Have you ever experienced the frustration of investing so much in your ads and still struggling to get conversions?
Yes, you can still rely on many other achievements, like impressions and leads, but what about sales? You’re paying for every click and every visit. The question is, are you paying to reach buyers, or just to be seen? The truth is that your ad is not reaching the right people, those already interested in buying your products.
To have a better understanding of what’s happening here, let’s imagine the existence of a readiness spectrum where you have two different extremes. On the one hand, there’s someone who isn’t interested in making an immediate purchase and has never heard of your brand.
On the other hand, there is a potential buyer who has been looking for your product for some time and is now ready to purchase. Ads perform at their best with this last one. A common mistake, though, is to invest in campaigns that are way too broad to convert, reaching people who are far from buying.
The result? Waste of money and time. What are the most common mistakes when targeting the wrong audience?
Wrong targeting: why does it happen?
Targeting can be tough at times. Interest-based ads, or treating your customers the same way, aim to attract visitors to your website. This is not the wrong approach; it is if you aim to get conversions. Here are some common mistakes you usually make when targeting your potential buyer.
- Interest-based targeting tools: Meta, for example, lets you target people by interest. However, interests don’t provide precise data, as they’re not up to date and come from habit-driven scrollers.
- Similar audience: This group also includes those who made a stand-alone purchase and never bought again, mainly because it was a gift for someone else or because they regretted it. Hence, not accurate.

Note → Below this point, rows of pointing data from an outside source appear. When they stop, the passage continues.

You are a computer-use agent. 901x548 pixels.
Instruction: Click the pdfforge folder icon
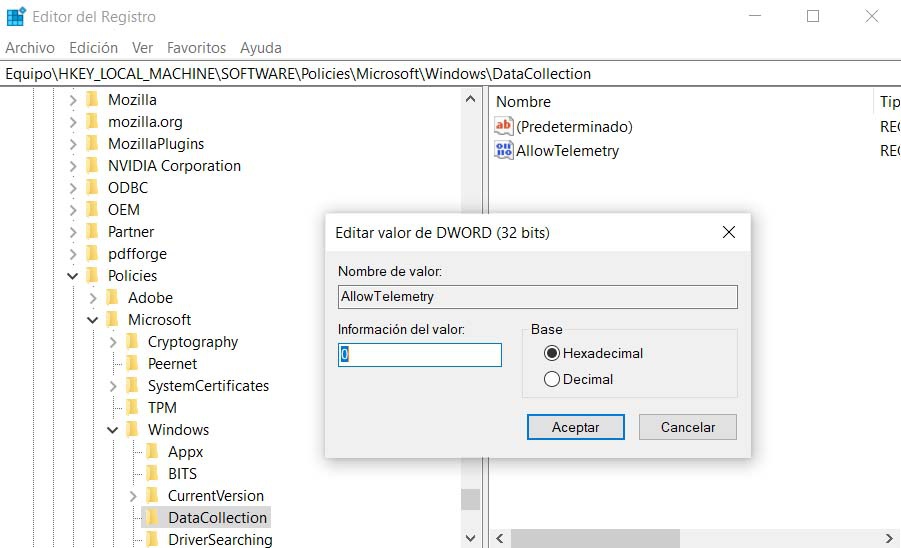click(92, 254)
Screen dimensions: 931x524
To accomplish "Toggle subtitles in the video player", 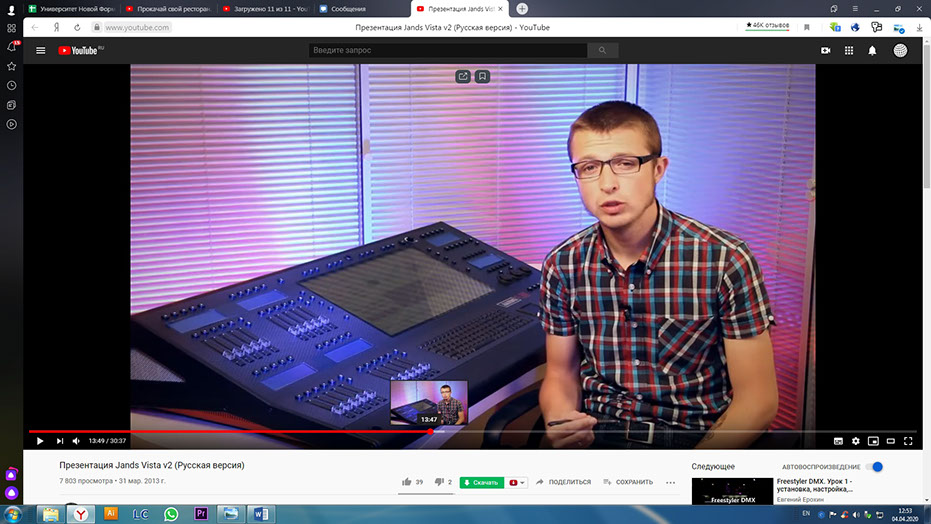I will [838, 441].
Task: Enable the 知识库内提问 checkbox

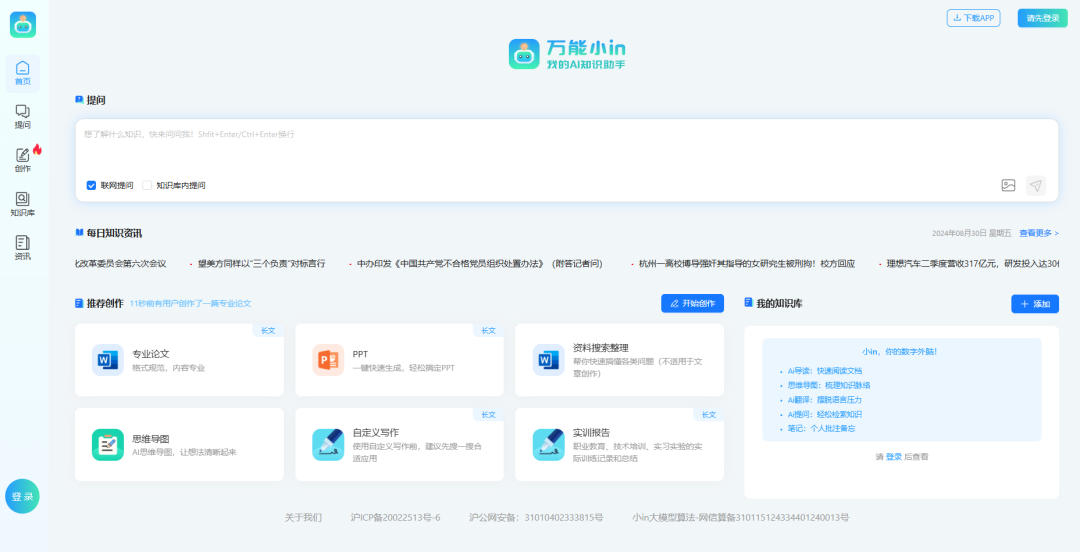Action: pos(147,185)
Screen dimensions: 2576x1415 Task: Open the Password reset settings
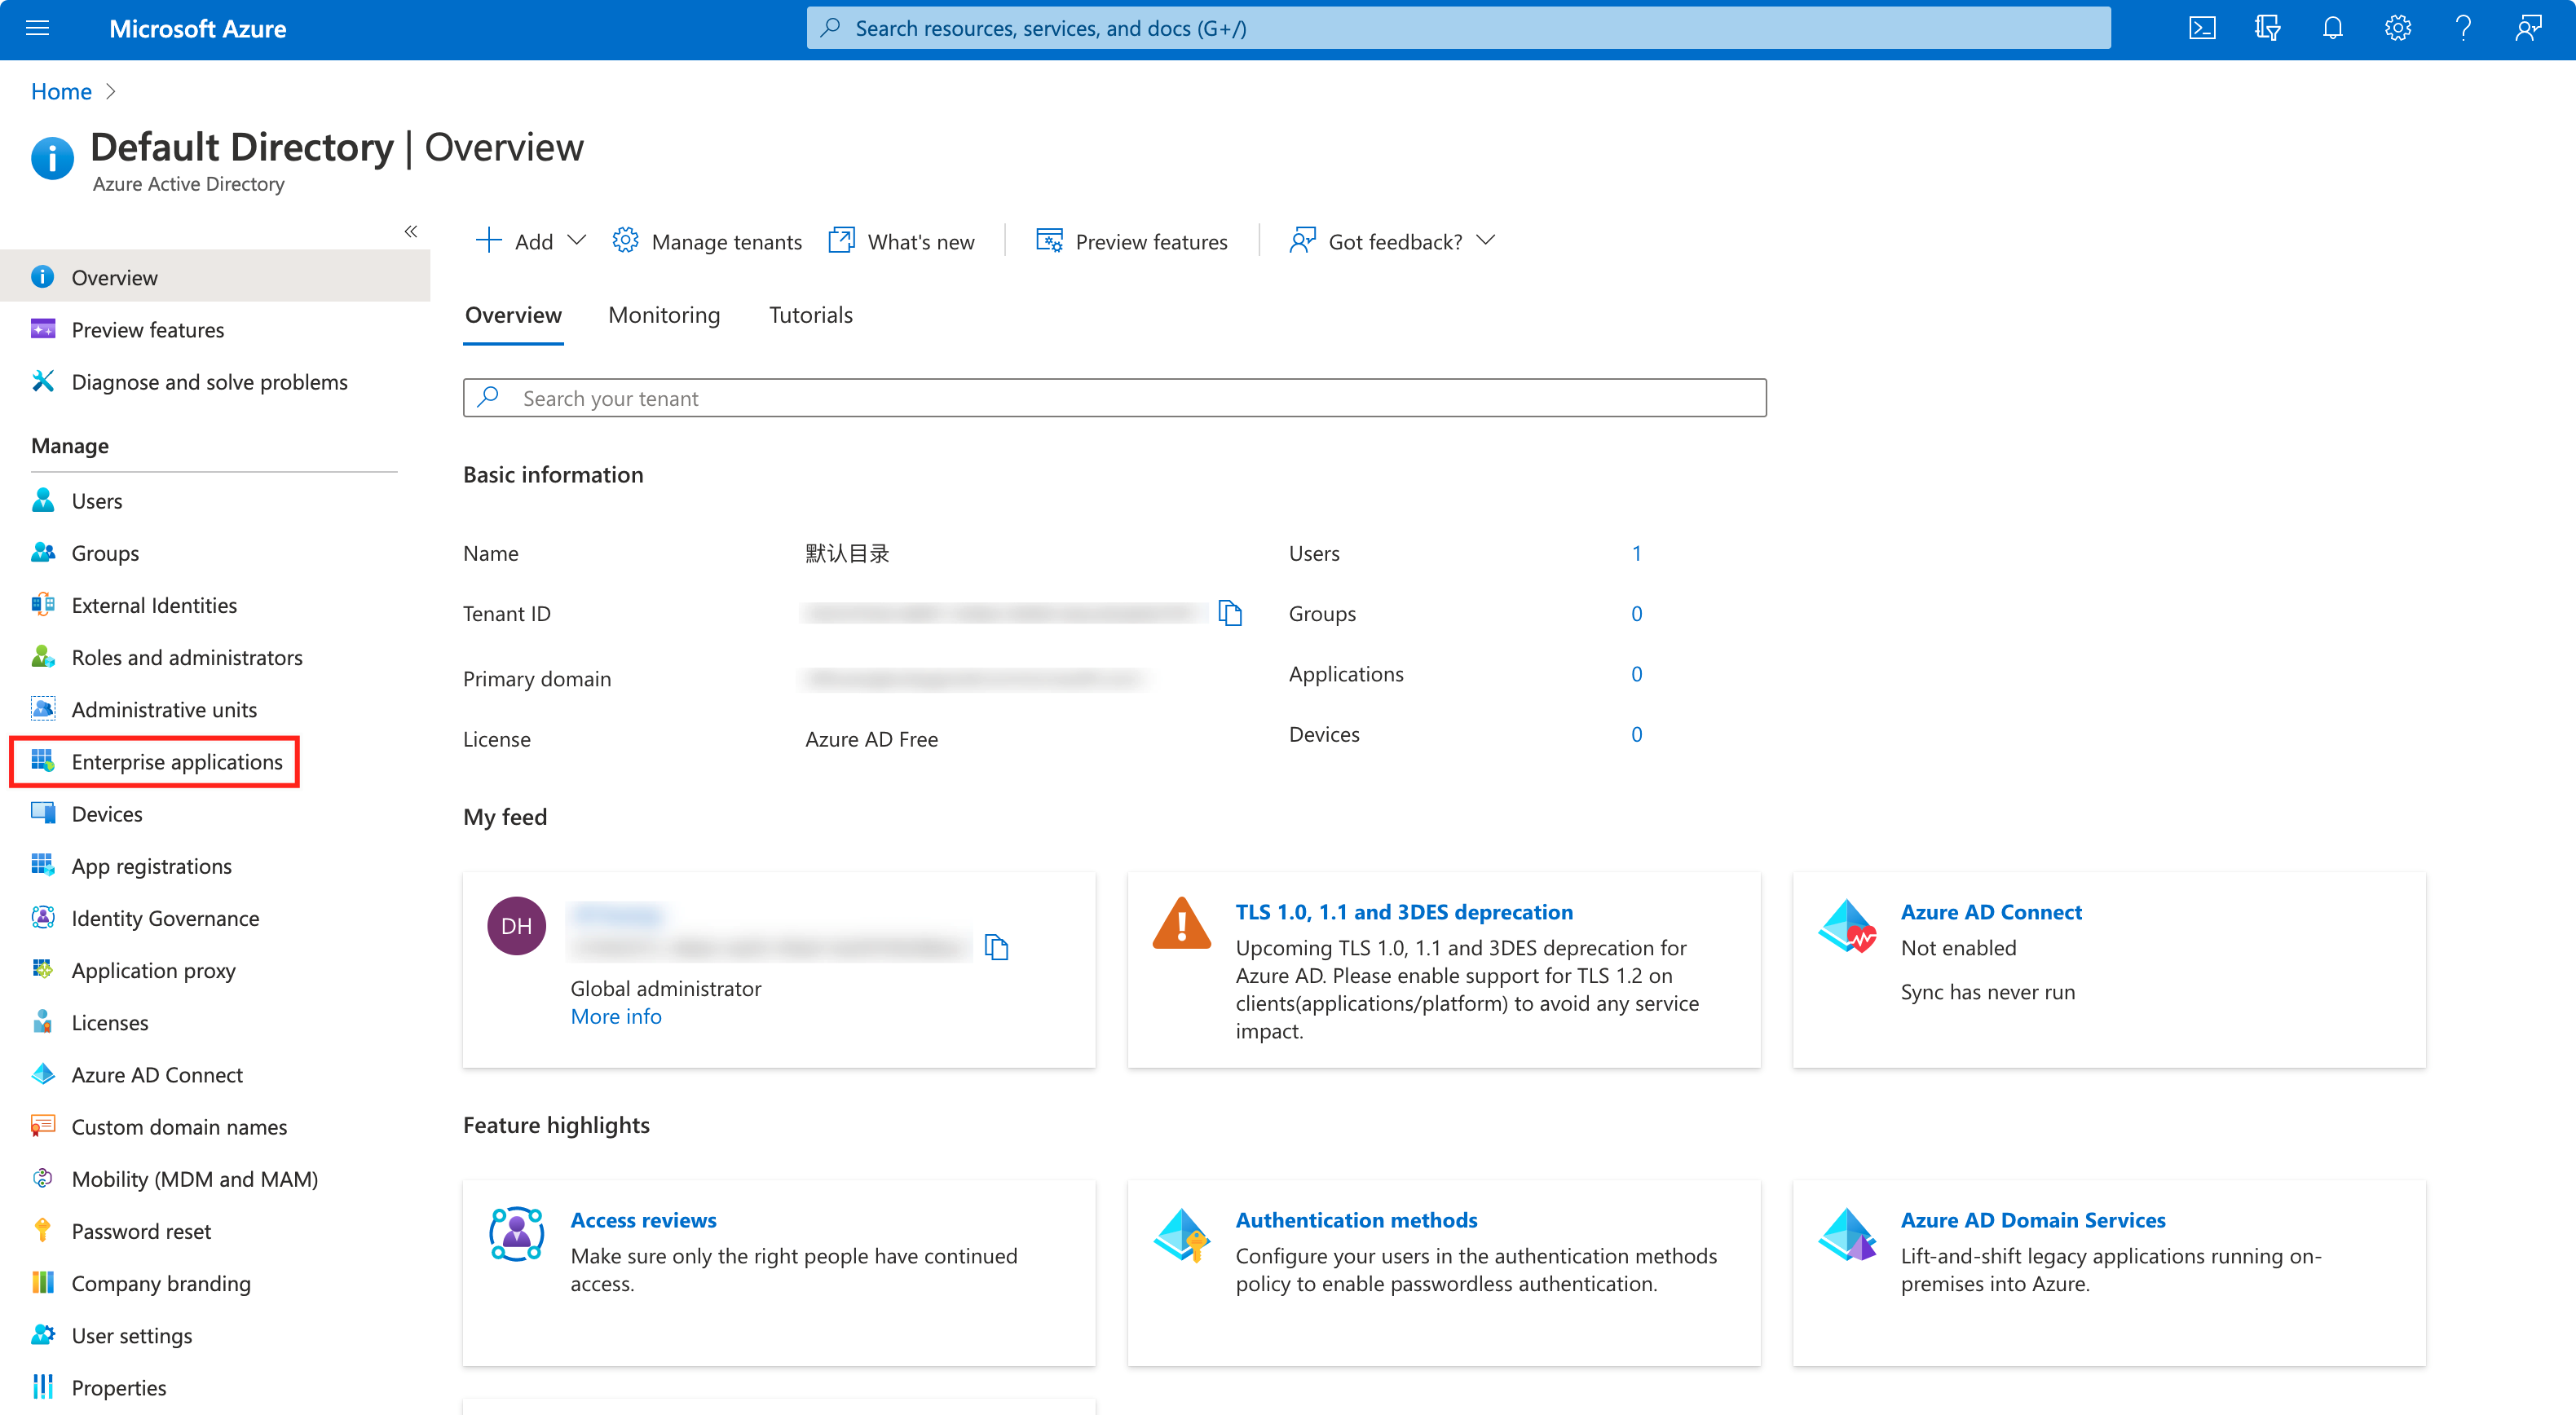point(141,1230)
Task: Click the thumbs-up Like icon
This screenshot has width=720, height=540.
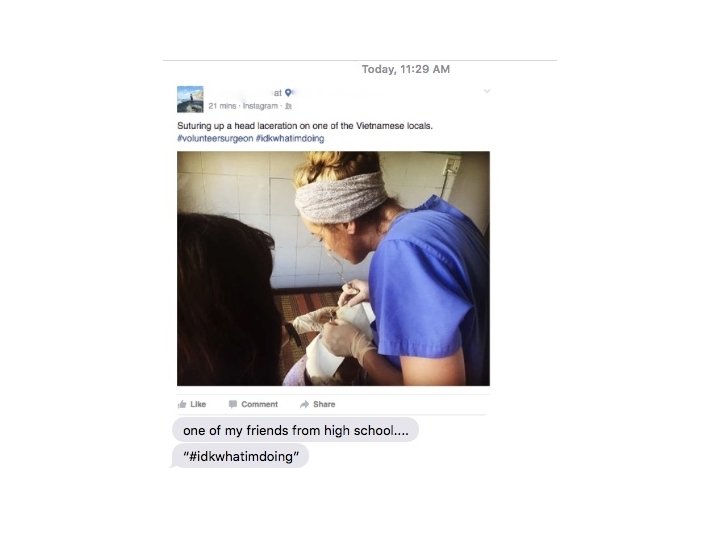Action: [182, 404]
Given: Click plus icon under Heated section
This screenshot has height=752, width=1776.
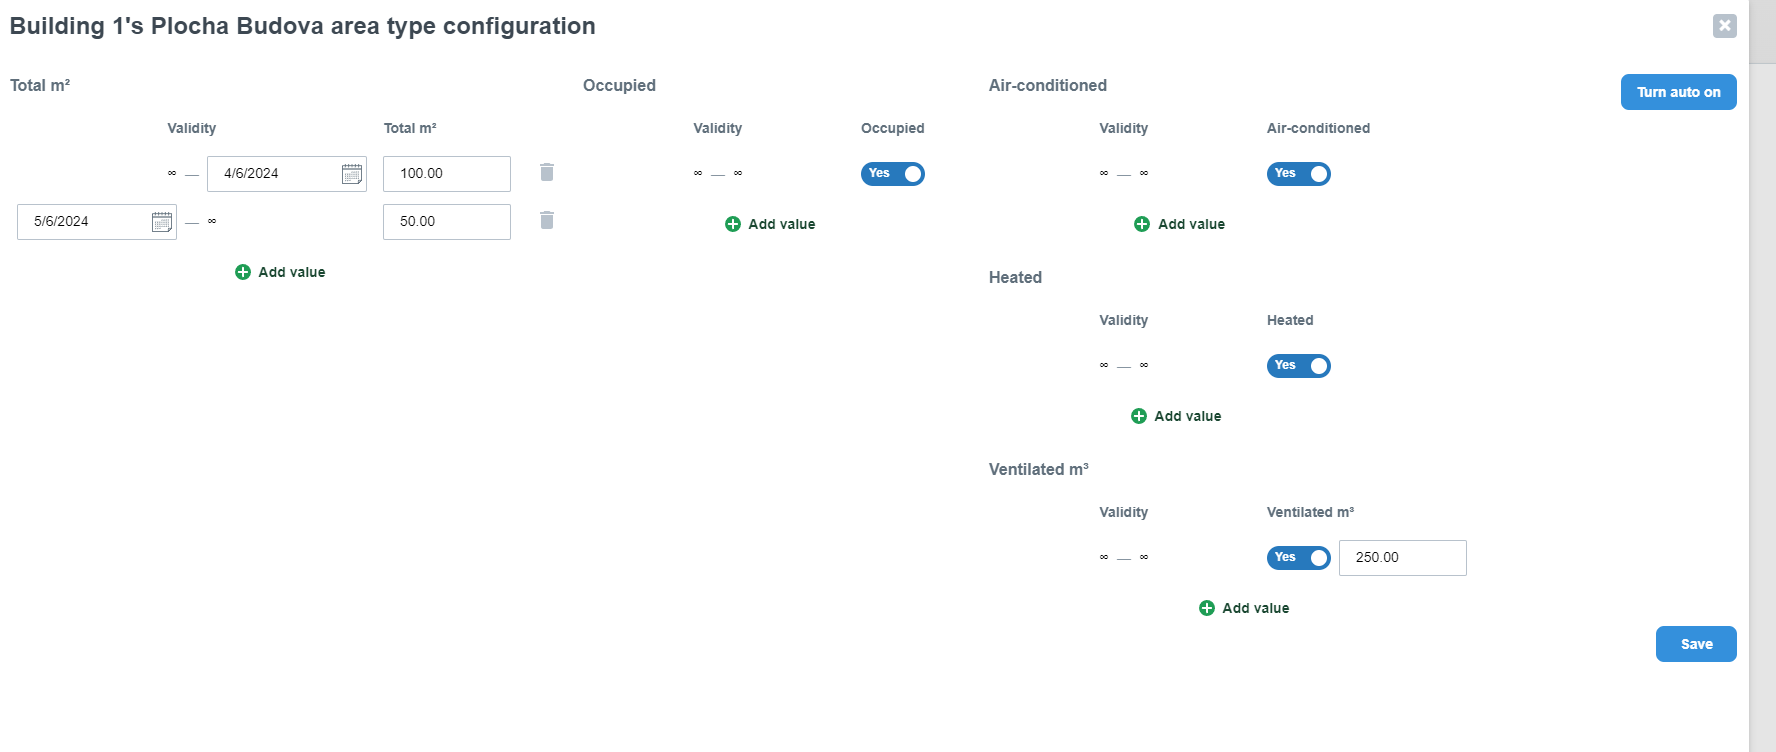Looking at the screenshot, I should 1139,416.
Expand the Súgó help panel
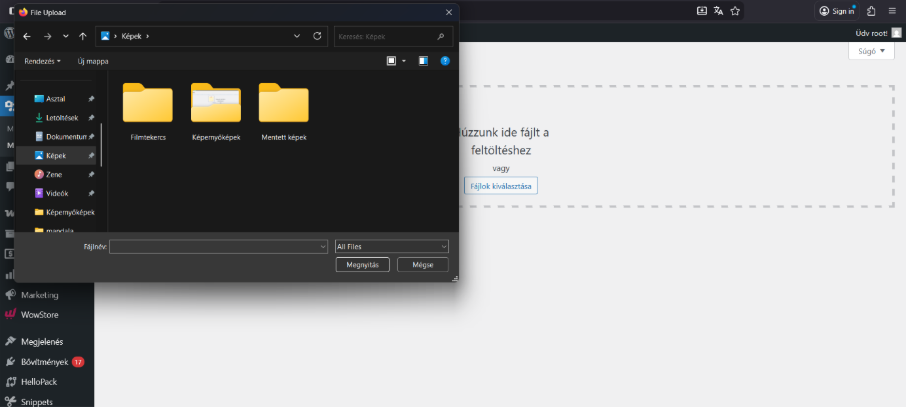This screenshot has width=906, height=408. [870, 50]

- Search-intent ignored: Broad match keywords usually target any search query. Precision is key; when a user types a query, the Search engine can understand what they type, not what their intent is. Broad match keywords give Google control over what to show. With exact or phrase match, the advertiser controls it.
- Targeting your audience equally: website users are not necessarily alike. Someone who landed on your homepage and bounced in a few seconds is not the same as someone who spent four minutes on your pricing page, compared two plans, and cross-referenced your offer against a competitor’s. Assessing the user intent as the same is a waste of budget and time on visitors who barely reached the awareness stage; they know you exist, nothing else. In contrast, most interested visitors are most likely to convert.
The secret to succeeding in Google Shopping management lies in matching the user’s search intent in your Google Ads. It means shifting from reach to relevance by aligning your message and budget with where your audience is in their buying journey. The strategy of high-intent targeting is a go-to approach for connecting your brand with realistic potential customers.
How high-intent targeting works
The rule for reaching the right person at the right moment lies in how you use your ad keywords. In this case, for selling purposes, your keyword should include conversion-focused terms. Words like “buy,” “pricing,” “alternatives,” “reviews,” and “near me” are flags that someone is close to a decision. Website visitors are the most obvious customer audience, but most advertisers treat them all the same.
Someone who visited your homepage and left is fundamentally different from someone who navigated to your pricing page, clicked through to your case studies, and then bounced. Both are “website visitors.” Only one of them is close to a decision. The most common mistake, in fact, is treating customers as a social media audience.
The correct strategy is to change your perspective by thinking of yourself as a buyer. The goal of advertising is not to be seen by as many people as possible. The goal is to be seen, at the right moment, by the people who are ready to make a decision. When they’re ready to buy, your brand should be an obvious answer.
Clicks are not customers. It’s not the metric we should focus on when the purpose is selling. Every pound spent reaching an uninterested audience in your product is a pound not spent accelerating the journey of someone ready to buy your products. Choose your targeting carefully: find some transactional and commercial keywords, pick exact-match ones for your ad, and give your budget a strict purpose.